Sure, it’s a typically snarky social-media meme. But I’m getting tired of the snark directed at Connecticut, quite frankly. Especially from the natives. If the state is that awful, just leave already. Or at least for comparison, do a little reconnaissance on some of the other 49 states before you dismiss Connecticut outright.
I’m no Pollyanna. I know Connecticut has problems, many of which our leaders ignore or exacerbate with head-scratching “solutions.” The new state budget, for example, includes “language that increases the sales tax [to 7.35%] on certain foods and drinks” in a seemingly arbitrary and potentially regressive fashion.
Still, much of the incessant criticism aimed at Connecticut amounts to nothing but a big whine.
Yes, the state’s budget — particularly the unfunded pensions — is a major challenge, but it’s moving in the right direction. This year’s budget, for example, is closing a $3.7 billion gap and heading for a $126.1 million surplus. In addition, the Rainy Day Fund is projected to increase by 12% of the 2020 general fund, the equivalent of $2.45 billion.
Most businesses, meanwhile, did not go bust, as many naysayers would have us believe. True, only 23% of Connecticut’s companies plan on adding workers this year, according to a recent Connecticut Business and Industry Association survey. But 70% of those businesses turned a profit last year, while 43% reported sales growth — “up from 36% in the previous year and the highest in five years.”

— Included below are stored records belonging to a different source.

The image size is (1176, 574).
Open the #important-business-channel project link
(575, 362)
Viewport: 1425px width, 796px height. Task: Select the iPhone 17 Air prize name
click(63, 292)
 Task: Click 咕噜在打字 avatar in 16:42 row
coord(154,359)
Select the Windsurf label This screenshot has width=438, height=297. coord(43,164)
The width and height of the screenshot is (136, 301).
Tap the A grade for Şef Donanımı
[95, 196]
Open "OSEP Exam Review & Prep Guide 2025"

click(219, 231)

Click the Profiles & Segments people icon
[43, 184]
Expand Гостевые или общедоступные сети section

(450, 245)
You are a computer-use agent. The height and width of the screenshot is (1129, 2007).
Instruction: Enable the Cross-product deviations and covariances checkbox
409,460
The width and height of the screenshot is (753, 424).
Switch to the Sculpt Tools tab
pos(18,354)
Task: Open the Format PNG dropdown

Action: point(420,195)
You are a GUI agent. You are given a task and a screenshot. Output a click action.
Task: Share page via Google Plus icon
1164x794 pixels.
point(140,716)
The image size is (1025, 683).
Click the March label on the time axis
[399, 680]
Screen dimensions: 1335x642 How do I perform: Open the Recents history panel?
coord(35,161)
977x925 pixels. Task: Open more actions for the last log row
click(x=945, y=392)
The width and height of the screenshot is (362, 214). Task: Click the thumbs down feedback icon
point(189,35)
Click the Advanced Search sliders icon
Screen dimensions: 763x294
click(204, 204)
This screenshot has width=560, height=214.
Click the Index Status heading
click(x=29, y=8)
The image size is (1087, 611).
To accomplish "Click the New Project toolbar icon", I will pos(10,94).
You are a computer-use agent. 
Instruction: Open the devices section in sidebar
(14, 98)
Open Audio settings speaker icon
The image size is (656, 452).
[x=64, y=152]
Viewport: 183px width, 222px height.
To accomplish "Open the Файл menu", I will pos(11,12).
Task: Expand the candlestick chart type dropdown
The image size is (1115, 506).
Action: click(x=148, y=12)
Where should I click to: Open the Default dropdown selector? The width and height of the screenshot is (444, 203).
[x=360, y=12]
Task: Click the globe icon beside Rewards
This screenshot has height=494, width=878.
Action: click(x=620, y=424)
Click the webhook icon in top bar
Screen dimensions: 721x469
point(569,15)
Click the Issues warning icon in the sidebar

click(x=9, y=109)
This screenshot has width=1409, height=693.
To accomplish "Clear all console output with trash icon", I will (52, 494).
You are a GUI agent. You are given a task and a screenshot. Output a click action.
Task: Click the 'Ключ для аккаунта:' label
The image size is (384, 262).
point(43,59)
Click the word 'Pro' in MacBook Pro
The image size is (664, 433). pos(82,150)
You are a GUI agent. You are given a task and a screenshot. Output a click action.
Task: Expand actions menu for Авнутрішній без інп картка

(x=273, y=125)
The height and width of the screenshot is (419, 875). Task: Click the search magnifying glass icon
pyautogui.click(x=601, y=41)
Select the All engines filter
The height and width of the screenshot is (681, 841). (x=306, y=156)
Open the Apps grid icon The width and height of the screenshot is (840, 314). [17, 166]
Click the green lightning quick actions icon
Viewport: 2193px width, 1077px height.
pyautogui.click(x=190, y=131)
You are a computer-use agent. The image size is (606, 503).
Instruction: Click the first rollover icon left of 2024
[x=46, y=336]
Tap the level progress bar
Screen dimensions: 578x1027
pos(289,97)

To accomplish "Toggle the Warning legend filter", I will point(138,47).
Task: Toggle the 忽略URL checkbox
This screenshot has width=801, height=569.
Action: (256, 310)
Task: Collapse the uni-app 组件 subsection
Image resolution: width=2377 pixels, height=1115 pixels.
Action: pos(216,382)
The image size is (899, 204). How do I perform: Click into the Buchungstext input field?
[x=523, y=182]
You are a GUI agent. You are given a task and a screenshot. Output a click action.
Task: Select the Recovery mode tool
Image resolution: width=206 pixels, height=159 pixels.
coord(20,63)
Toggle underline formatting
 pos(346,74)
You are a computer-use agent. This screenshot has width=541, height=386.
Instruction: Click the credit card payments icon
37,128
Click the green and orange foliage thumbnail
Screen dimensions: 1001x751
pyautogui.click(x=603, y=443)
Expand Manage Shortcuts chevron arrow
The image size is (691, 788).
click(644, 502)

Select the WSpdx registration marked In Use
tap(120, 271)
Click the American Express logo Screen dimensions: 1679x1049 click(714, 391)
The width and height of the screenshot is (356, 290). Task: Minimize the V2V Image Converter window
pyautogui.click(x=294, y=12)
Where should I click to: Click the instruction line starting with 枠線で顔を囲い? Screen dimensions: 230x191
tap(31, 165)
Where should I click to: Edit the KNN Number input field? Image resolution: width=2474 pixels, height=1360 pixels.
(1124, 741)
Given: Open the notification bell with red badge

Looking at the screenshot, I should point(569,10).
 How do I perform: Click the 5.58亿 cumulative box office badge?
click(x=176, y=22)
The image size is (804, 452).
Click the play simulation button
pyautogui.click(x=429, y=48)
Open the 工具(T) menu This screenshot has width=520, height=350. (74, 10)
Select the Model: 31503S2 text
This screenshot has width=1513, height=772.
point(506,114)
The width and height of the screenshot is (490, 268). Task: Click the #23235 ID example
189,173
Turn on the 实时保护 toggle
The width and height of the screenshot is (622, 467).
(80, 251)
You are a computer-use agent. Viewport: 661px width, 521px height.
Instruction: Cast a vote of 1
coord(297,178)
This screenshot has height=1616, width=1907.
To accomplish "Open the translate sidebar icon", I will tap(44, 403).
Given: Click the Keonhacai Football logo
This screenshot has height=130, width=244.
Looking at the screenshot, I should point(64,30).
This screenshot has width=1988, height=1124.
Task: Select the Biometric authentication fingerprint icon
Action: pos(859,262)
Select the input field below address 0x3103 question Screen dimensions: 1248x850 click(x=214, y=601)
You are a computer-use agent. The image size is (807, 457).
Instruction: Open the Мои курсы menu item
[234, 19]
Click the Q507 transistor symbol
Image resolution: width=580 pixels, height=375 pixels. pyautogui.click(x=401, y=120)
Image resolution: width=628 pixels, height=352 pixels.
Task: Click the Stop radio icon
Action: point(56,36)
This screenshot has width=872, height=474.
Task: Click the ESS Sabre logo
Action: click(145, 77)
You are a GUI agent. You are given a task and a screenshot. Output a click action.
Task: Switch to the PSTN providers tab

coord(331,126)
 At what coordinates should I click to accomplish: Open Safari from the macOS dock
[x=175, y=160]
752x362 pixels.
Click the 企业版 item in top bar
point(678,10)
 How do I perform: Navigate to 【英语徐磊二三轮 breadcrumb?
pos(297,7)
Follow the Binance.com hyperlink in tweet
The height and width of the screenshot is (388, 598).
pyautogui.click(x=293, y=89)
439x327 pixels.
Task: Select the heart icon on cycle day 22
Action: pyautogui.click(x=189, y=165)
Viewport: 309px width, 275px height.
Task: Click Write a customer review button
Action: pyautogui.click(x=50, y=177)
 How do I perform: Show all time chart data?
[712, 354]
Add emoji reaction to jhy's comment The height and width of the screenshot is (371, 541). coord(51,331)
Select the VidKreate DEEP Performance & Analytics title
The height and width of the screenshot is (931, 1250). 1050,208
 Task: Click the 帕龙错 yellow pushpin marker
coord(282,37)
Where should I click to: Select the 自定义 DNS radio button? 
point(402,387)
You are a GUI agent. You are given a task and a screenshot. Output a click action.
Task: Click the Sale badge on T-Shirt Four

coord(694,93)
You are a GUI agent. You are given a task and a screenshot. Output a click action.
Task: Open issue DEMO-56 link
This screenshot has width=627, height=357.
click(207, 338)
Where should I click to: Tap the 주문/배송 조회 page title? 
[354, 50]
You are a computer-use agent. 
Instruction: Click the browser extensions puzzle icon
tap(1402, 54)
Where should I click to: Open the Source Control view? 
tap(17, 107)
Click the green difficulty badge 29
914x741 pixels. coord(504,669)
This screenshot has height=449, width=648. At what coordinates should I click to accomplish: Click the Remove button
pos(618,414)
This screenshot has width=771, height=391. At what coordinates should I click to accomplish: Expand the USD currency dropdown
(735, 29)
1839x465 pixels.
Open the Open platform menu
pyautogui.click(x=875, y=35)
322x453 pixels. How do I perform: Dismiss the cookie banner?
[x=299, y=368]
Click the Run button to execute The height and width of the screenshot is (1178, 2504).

Public schools in Connecticut are another bright spot, continuing their strong national ranking. U.S. News & World Report placed the state’s pre-K through grade-12 schools at No. 5 nationally, while WalletHub assessed “performance, funding, safety, class size, and instructor credentials” to generate its No. 3 rating.
And then there’s Connecticut’s “quality of life.” Admittedly, it has slipped, dropping to No. 21, per U.S. News & World Report, or to No. 20, according to WalletHub. Still, the state remains near the upper-third, belying the “Connecticut-is-the-worst-state” hue and cry to which we’ve become accustomed.
Again, I’m not blind to Connecticut’s formidable challenges, especially those affecting children, including poverty and the education gap. But enough already with the overwrought disdain. Such negativity solves none of the state’s problems.
Unlike “Rowan” of Twitter fame, I am not at a loss for positive words to associate with our state. I immediately think of adjectives like “scenic,” “educated,” and “candid.” Indeed, our unfiltered candor can be a good thing, but only if we start using it for constructive suggestions rather than endless grumbling. Otherwise, we are only sowing the seeds of perpetual pessimism with Connecticut’s kids — like those in my high school English class.
Barth Keck is an English teacher and assistant football coach who teaches courses in journalism, media literacy, and AP English Language & Composition at Haddam-Killingworth High School.